Balzac, Le Père Goriot - Conversation entre deux domestiques

A travers ce dialogue entre deux domestiques, Balzac témoigne de son sens de l'observation sociologique : par la syntaxe chaotique et l'utilisation de l'argot, il crée un véritable sociolecte qui répond à la visée documentaire de la littérature réaliste. Mais le dialogue n'est pas dénué de comique : le caractère cancanier des domestiques prête en effet à sourire, de même que leur argot.

— Bah ! fit Sylvie en buvant de petites gorgées de café, nos places sont encore les meilleures du quartier : on y vit bien. Mais à propos du grand papa Vautrin, Christophe, vous a-t-on dit quelque chose ?

— Oui. J’ai rencontré il y a quelques jours un monsieur dans la rue, qui m’a dit : « N’est-ce pas chez vous que demeure un gros monsieur qui a des favoris qu’il teint ? » Moi, j’ai dit : « Non, monsieur, il ne les teint pas. Un homme gai comme lui, il n’en a pas le temps. » J’ai donc dit ça à M. Vautrin, qui m’a répondu : « Tu as bien fait, mon garçon ! Réponds toujours comme ça. Rien n’est plus désagréable que de laisser connaître nos infirmités. Ça peut faire manquer des mariages. »

— Eh bien, à moi, au marché, on a voulu m’englauder1 aussi pour me faire dire si je lui voyais passer sa chemise. C’te farce !… Tiens, dit-elle en s’interrompant, voilà dix heures quart moins qui sonnent au Val-de-Grâce, et personne ne bouge !

— Ah bah ! ils sont tous sortis.
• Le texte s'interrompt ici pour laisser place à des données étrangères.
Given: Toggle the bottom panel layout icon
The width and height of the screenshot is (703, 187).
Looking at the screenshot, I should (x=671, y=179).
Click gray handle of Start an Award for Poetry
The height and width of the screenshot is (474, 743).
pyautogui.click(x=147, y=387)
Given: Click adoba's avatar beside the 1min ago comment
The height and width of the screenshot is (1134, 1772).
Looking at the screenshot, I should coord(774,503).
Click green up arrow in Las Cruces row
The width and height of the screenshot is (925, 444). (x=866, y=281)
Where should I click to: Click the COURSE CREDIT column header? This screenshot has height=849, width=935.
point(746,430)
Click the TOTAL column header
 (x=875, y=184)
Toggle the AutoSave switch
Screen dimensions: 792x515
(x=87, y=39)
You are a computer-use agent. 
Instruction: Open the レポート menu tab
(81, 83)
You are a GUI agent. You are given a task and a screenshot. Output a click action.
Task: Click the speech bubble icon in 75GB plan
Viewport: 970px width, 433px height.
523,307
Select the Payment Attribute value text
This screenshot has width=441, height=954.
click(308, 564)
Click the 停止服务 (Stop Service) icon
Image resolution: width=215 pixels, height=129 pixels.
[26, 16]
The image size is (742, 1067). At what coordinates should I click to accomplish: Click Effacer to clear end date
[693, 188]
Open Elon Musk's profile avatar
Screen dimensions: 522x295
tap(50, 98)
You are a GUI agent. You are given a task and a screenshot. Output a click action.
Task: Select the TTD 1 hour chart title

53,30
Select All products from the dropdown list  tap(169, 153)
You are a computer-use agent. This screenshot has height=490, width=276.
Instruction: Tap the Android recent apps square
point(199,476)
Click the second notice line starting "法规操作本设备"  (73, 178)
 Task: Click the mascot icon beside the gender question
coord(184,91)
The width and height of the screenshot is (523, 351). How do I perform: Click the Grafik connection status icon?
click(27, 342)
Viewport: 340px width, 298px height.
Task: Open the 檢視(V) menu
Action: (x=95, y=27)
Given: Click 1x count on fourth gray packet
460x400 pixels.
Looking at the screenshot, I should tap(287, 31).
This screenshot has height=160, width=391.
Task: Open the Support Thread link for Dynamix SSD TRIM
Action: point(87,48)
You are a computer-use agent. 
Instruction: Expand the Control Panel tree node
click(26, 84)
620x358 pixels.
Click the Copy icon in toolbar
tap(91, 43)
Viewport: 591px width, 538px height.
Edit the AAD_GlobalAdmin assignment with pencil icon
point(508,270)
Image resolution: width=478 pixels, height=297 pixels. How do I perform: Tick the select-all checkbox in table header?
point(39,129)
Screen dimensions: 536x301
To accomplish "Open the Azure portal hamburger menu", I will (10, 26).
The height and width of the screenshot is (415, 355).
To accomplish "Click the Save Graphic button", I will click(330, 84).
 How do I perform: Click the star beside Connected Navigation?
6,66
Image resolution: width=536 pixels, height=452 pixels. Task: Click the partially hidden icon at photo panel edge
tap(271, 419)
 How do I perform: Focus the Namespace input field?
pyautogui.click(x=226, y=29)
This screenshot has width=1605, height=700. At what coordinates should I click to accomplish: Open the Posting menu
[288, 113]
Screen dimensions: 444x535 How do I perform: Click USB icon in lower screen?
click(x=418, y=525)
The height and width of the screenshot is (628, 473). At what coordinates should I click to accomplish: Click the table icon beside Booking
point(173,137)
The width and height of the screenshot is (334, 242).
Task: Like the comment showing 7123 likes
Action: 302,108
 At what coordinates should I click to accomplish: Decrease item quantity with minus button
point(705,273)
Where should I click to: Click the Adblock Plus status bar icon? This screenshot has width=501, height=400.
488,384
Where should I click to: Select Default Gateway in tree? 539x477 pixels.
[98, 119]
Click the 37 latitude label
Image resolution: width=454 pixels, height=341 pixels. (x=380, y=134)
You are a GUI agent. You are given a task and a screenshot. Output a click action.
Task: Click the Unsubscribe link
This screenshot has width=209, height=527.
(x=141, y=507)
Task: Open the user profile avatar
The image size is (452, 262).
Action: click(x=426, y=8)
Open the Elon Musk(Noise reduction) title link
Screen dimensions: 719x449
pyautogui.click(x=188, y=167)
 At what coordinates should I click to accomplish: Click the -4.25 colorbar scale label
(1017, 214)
Madame Couture et sa jeune personne2 sont allées manger le bon Dieu à Saint-Étienne dès huit heures. Le père Goriot est sorti avec un paquet. L’étudiant ne reviendra qu’après son cours, à dix heures. Je les ai vus partir en faisant mes escaliers, que le père Goriot m’a donné un coup avec ce qu’il portait, qu’était dur comme du fer. Qué qui fait donc, ce bonhomme-là ? Les autres le font aller comme une toupie, mais c’est un brave homme tout de même, et qui vaut mieux qu’eux tous. Il ne donne pas grand’chose ; mais les dames chez lesquelles il m’envoie quelquefois allongent de fameux pourboires, et sont joliment ficelées.

— Celles qu’il appelle ses filles, hein ? Elles sont une douzaine.

— Je ne suis jamais allé que chez deux, les mêmes qui sont venues ici.

— Voilà madame qui se remue ; elle va faire son sabbat : faut que j’y aille. Vous veillerez au lait, Christophe, rapport au chat.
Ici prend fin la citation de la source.